→ **TASK DETAILS**: From the records below, transcribe only the lines running from the one with "Task: Expand the Perolehan menu chevron" through the one with "Task: Click the Save project icon". Keep both of those end lines.

→ **Stored data**:
○ ○ ○ ○ ○ ○ ○
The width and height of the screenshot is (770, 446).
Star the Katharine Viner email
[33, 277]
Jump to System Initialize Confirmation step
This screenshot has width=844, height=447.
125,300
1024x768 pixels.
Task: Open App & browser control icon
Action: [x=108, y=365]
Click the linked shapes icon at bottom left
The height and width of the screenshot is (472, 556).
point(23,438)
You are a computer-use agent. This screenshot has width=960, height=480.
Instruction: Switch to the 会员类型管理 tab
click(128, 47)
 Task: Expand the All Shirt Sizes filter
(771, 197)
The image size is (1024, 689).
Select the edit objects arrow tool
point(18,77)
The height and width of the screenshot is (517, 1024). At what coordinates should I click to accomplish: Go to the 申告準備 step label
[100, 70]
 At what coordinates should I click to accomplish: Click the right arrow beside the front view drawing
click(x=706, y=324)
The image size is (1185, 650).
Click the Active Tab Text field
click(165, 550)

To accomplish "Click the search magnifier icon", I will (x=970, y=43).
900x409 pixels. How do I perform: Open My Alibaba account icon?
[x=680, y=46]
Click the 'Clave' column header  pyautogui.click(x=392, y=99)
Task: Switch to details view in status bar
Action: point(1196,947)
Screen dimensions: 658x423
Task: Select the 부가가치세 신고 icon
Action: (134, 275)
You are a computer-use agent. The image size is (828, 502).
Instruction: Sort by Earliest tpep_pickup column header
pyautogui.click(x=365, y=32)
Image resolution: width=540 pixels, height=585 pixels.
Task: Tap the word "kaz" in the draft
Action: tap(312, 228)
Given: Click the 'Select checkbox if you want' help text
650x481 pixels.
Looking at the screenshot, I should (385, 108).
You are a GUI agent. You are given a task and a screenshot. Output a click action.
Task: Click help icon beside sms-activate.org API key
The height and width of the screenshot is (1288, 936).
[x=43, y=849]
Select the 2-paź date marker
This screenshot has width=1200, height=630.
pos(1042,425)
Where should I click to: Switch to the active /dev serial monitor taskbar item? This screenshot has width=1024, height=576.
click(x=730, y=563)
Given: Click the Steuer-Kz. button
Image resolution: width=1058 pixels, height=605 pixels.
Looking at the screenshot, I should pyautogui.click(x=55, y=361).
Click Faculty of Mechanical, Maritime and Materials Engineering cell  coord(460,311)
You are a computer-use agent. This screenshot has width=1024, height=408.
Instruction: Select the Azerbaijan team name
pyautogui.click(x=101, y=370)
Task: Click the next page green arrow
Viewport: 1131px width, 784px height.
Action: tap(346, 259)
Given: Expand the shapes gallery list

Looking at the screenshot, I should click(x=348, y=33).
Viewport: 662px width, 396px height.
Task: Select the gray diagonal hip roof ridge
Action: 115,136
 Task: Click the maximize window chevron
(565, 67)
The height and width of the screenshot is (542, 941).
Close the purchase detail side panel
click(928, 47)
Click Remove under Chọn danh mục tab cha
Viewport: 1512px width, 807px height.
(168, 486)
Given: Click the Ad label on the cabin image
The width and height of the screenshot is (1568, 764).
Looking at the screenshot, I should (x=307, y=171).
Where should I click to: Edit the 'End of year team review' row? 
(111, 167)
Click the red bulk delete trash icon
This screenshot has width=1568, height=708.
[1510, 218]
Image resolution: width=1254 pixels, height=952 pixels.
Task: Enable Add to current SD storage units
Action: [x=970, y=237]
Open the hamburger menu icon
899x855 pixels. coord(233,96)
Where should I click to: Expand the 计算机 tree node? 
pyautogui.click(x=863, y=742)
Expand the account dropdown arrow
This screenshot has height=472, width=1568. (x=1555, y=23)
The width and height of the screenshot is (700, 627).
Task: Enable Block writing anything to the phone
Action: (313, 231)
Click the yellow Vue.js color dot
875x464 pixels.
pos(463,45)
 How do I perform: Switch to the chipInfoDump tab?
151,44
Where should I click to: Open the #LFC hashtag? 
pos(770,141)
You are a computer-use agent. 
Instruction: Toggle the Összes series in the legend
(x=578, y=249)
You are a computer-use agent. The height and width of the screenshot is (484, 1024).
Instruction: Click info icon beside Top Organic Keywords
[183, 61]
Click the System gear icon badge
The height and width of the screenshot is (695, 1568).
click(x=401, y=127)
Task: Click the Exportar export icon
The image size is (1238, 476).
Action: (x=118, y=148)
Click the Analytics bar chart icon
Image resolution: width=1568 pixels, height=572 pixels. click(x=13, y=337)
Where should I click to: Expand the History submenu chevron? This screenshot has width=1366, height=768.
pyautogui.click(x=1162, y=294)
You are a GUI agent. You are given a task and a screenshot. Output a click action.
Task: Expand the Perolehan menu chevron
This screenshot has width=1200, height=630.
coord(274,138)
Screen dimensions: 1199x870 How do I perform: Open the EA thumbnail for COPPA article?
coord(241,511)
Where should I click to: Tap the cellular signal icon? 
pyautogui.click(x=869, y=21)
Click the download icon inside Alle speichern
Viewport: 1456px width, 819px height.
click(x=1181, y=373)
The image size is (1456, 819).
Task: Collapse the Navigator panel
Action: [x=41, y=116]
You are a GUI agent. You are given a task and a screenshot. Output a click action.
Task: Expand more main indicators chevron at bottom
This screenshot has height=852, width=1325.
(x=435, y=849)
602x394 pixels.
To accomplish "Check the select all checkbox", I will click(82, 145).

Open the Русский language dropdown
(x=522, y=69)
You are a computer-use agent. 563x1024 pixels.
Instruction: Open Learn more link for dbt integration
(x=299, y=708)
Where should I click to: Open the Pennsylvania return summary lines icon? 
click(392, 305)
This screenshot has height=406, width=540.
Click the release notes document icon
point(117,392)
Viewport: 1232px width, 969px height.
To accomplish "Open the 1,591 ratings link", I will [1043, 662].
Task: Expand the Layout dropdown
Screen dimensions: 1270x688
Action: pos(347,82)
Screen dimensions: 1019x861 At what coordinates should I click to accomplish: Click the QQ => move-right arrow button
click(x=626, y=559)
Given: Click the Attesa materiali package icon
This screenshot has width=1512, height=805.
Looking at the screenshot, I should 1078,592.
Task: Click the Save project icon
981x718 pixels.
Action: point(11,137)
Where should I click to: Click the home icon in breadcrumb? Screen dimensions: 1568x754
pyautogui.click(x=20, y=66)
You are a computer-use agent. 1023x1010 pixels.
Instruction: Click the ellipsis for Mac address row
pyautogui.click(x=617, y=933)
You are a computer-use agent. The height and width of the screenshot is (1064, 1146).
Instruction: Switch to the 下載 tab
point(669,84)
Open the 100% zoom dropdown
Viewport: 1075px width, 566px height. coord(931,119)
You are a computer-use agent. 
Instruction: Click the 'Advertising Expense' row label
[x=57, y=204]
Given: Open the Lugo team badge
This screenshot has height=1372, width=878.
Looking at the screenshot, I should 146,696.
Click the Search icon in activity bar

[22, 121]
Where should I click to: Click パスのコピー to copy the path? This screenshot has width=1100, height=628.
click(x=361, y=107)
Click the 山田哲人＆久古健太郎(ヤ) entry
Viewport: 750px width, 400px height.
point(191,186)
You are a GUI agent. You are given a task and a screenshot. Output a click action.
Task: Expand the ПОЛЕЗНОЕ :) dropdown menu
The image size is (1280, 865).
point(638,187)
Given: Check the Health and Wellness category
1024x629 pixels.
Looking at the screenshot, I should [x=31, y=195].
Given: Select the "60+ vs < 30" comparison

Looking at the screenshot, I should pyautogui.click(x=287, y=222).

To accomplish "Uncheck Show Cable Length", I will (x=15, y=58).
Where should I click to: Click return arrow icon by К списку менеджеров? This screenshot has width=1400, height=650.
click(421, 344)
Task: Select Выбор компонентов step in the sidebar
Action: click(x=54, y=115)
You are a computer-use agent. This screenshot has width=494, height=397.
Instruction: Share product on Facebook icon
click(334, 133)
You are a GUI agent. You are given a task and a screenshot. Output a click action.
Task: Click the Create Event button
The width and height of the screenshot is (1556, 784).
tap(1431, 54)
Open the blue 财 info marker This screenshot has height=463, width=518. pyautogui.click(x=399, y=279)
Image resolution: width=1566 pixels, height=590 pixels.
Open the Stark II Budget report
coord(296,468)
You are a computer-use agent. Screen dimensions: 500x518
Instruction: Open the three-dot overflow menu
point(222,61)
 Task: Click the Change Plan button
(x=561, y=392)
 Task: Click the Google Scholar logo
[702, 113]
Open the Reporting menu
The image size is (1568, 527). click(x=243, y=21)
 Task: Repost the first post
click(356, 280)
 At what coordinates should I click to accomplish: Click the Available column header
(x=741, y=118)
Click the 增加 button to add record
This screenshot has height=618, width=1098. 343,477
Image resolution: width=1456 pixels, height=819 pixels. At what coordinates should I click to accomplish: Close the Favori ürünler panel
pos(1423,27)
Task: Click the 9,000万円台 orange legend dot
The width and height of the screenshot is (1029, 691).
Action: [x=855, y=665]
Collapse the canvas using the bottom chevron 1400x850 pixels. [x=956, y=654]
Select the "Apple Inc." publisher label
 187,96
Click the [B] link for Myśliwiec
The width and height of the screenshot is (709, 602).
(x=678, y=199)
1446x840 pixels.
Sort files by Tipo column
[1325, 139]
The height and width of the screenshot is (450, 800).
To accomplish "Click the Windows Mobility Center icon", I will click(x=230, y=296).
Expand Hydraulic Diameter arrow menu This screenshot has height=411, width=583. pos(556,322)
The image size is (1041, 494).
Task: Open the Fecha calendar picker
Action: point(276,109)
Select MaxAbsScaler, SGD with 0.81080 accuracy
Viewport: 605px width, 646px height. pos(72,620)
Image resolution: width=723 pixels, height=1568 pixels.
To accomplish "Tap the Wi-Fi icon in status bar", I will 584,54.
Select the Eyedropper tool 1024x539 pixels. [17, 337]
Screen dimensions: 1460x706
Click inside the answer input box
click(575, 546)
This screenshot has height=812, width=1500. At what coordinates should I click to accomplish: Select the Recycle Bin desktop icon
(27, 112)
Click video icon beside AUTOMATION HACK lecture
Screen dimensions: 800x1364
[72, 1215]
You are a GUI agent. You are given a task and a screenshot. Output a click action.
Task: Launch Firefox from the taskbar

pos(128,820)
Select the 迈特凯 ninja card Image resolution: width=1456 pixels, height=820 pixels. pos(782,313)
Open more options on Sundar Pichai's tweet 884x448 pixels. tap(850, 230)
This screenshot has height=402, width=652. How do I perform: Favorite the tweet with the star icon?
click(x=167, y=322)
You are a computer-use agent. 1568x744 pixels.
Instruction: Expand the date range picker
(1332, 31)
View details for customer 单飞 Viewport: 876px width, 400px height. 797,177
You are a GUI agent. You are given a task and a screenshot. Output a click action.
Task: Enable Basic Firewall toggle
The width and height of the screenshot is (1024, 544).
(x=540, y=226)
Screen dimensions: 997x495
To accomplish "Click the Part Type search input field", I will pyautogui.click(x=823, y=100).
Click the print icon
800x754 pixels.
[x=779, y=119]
○ ○ ○ ○ ○ ○ ○
→ **ANSWER AREA**:
Task: Expand the Perolehan menu chevron
This screenshot has width=1200, height=630.
coord(274,138)
Screen dimensions: 1199x870 How do I perform: Open the EA thumbnail for COPPA article?
coord(241,511)
Where should I click to: Tap the cellular signal icon? 
pyautogui.click(x=869, y=21)
Click the download icon inside Alle speichern
Viewport: 1456px width, 819px height.
click(x=1181, y=373)
The image size is (1456, 819).
Task: Collapse the Navigator panel
Action: [x=41, y=116]
You are a GUI agent. You are given a task and a screenshot. Output a click action.
Task: Expand more main indicators chevron at bottom
This screenshot has height=852, width=1325.
(x=435, y=849)
602x394 pixels.
To accomplish "Check the select all checkbox", I will click(82, 145).

Open the Русский language dropdown
(x=522, y=69)
You are a computer-use agent. 563x1024 pixels.
Instruction: Open Learn more link for dbt integration
(x=299, y=708)
Where should I click to: Open the Pennsylvania return summary lines icon? 
click(392, 305)
This screenshot has height=406, width=540.
Click the release notes document icon
point(117,392)
Viewport: 1232px width, 969px height.
To accomplish "Open the 1,591 ratings link", I will [1043, 662].
Task: Expand the Layout dropdown
Screen dimensions: 1270x688
Action: pos(347,82)
Screen dimensions: 1019x861 At what coordinates should I click to accomplish: Click the QQ => move-right arrow button
click(x=626, y=559)
Given: Click the Attesa materiali package icon
This screenshot has width=1512, height=805.
Looking at the screenshot, I should 1078,592.
Task: Click the Save project icon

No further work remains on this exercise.